Cardioversion is a medical procedure done to restore a normal heart rhythm for people who have certain types of abnormal heartbeats (arrhythmias). Cardioversion is most often done by sending electric shocks to your heart through electrodes placed on your chest. Most elective or “non-emergency” cardioversions are performed to treat atrial fibrillation (AFib) or atrial flutter (AFL), non-life threatening abnormal rhythms in the top of the heart.

Cardioversion is also used in emergency situations to correct an abnormal rhythm when it is accompanied by faintness, Low Blood Pressure, chest pain, difficulty breathing, or loss of consciousness. Even if you barely notice your symptoms, irregular heart rhythms that are left untreated can lead to more serious problems, such as a heart attack or stroke. For most people, cardioversion quickly restores a normal heart rhythm. Types of Cardioversion include: Chemical cardioversion and Electrical cardioversion. Chemical cardioversion is performed by using special rhythm controlling drugs called Antiarrhythmic drugs. Antiarrhythmic medications can be used to restore the heart’s normal rhythm.

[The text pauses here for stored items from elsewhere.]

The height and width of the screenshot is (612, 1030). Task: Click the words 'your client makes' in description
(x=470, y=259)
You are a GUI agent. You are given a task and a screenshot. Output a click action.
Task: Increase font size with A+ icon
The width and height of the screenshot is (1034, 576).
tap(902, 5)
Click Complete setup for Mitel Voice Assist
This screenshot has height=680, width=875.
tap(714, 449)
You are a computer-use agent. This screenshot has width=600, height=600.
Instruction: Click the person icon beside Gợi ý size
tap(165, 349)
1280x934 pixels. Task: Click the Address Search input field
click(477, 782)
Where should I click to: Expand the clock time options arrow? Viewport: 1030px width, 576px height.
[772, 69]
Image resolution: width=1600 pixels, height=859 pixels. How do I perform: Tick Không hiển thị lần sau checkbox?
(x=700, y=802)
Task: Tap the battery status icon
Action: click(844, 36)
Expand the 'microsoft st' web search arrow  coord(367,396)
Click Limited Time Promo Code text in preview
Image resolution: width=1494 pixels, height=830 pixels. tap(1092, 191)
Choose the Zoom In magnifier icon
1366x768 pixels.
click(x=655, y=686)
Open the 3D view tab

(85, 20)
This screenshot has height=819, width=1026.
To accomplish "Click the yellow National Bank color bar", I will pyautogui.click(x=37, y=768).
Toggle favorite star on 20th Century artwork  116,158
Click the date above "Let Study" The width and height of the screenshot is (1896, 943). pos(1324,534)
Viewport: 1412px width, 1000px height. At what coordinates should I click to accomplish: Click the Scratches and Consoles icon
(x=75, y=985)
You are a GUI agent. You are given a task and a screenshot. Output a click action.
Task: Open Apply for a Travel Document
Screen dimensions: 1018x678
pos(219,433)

Antiarrhythmic medications work by altering the flow of electricity through the heart. Depending on severity of symptoms, underlying heart disease and the specific medication to be used, the chemical conversion may be done as an outpatient, or in the hospital under monitoring. Electrical cardioversion is performed by sending electrical shocks delivered through the chest wall to the heart through special electrodes or paddles that are applied to the skin of the chest and back. The goal of the procedure is to disrupt the abnormal electrical circuit(s) in the heart and thereby to reset the heart to normal rhythm. This split-second interruption of the abnormal beat allows the heart’s electrical system to regain control and restore a normal heartbeat. Electrical cardioversion is performed in a hospital setting where oxygen levels, blood pressure and heart rhythm are closely monitored.